1. Patients taking opioids chronically at the time of surgery 2. History of Coronary Artery Bypass Graft (CABG) 3. History of peptic ulcer disease or bleeding in the stomach or intestines 4. History of asthma attack, hives, or other allergic reaction with aspirin or any other Non-Steroidal Anti-inflammatory Drug (NSAID) 5. Uncontrolled hypertension at the time of consent and/or surgery 6. History of renal impairment as defined by blood creatinine of 1.1 or greater at any time

Gender Eligibility: Female

Female patients – all patients in the study are those that will undergo/have undergone female pelvic surgery (Urogynecology)

Minimum Age: 18 Years

Maximum Age: N/A

Are Healthy Volunteers Accepted: Accepts Healthy Volunteers

Investigator Details

  • Lead Sponsor
    • University of Louisville
  • Provider of Information About this Clinical Study
    • Principal Investigator: Sean Francis, MD, Chairperson & Professor – University of Louisville

References

Singla N, Singla S, Minkowitz HS, Moodie J, Brown C. Intranasal ketorolac for acute postoperative pain. Curr Med Res Opin. 2010 Aug;26(8):1915-23. doi: 10.1185/03007995.2010.495564. Erratum In: Curr Med Res Opin. 2012 Jun;28(6):1052.

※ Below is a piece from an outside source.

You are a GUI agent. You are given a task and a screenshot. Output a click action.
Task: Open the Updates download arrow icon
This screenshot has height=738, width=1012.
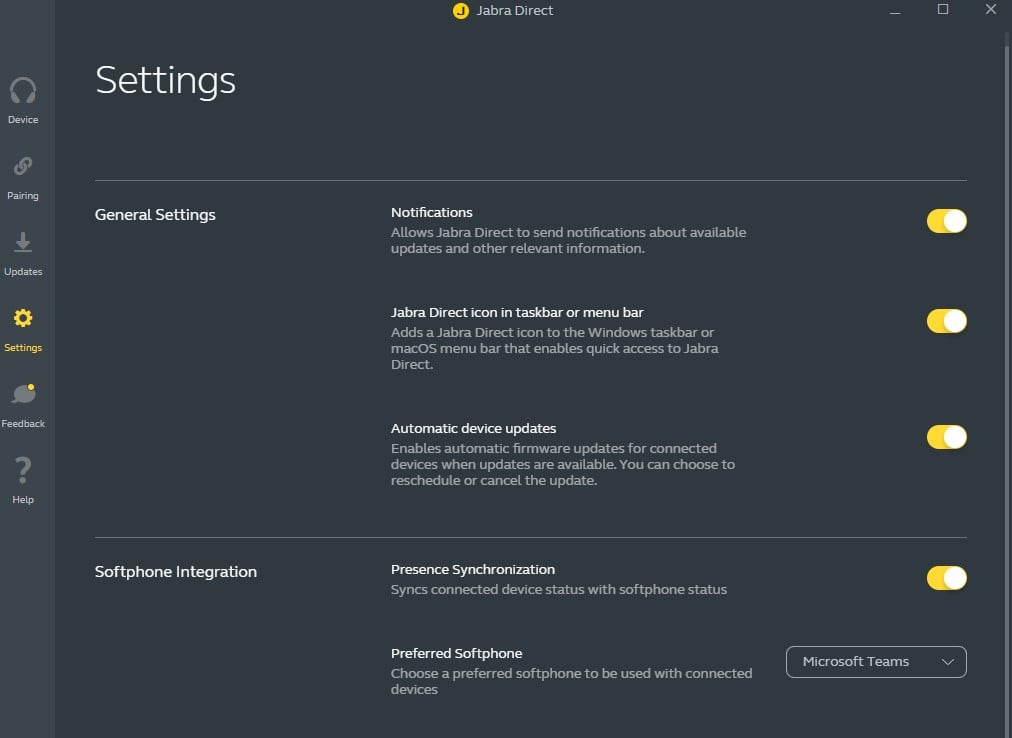pyautogui.click(x=22, y=243)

Pergolizzi JV Jr, Taylor R Jr, Raffa RB. Intranasal ketorolac as part of a multimodal approach to postoperative pain. Pain Pract. 2015 Apr;15(4):378-88. doi: 10.1111/papr.12239. Epub 2014 Aug 28.

Pollack CV Jr, Diercks DB, Thomas SH, Shapiro NI, Fanikos J, Mace SE, Rafique Z, Todd KH. Patient-reported Outcomes from A National, Prospective, Observational Study of Emergency Department Acute Pain Management With an Intranasal Nonsteroidal Anti-inflammatory Drug, Opioids, or Both. Acad Emerg Med. 2016 Mar;23(3):331-41. doi: 10.1111/acem.12902.

Moodie JE, Brown CR, Bisley EJ, Weber HU, Bynum L. The safety and analgesic efficacy of intranasal ketorolac in patients with postoperative pain. Anesth Analg. 2008 Dec;107(6):2025-31. doi: 10.1213/ane.0b013e318188b736. Erratum In: Anesth Analg. 2009 Mar;108(3):991. Dosage error in published abstract; MEDLINE/PubMed abstract corrected; Dosage error in article text.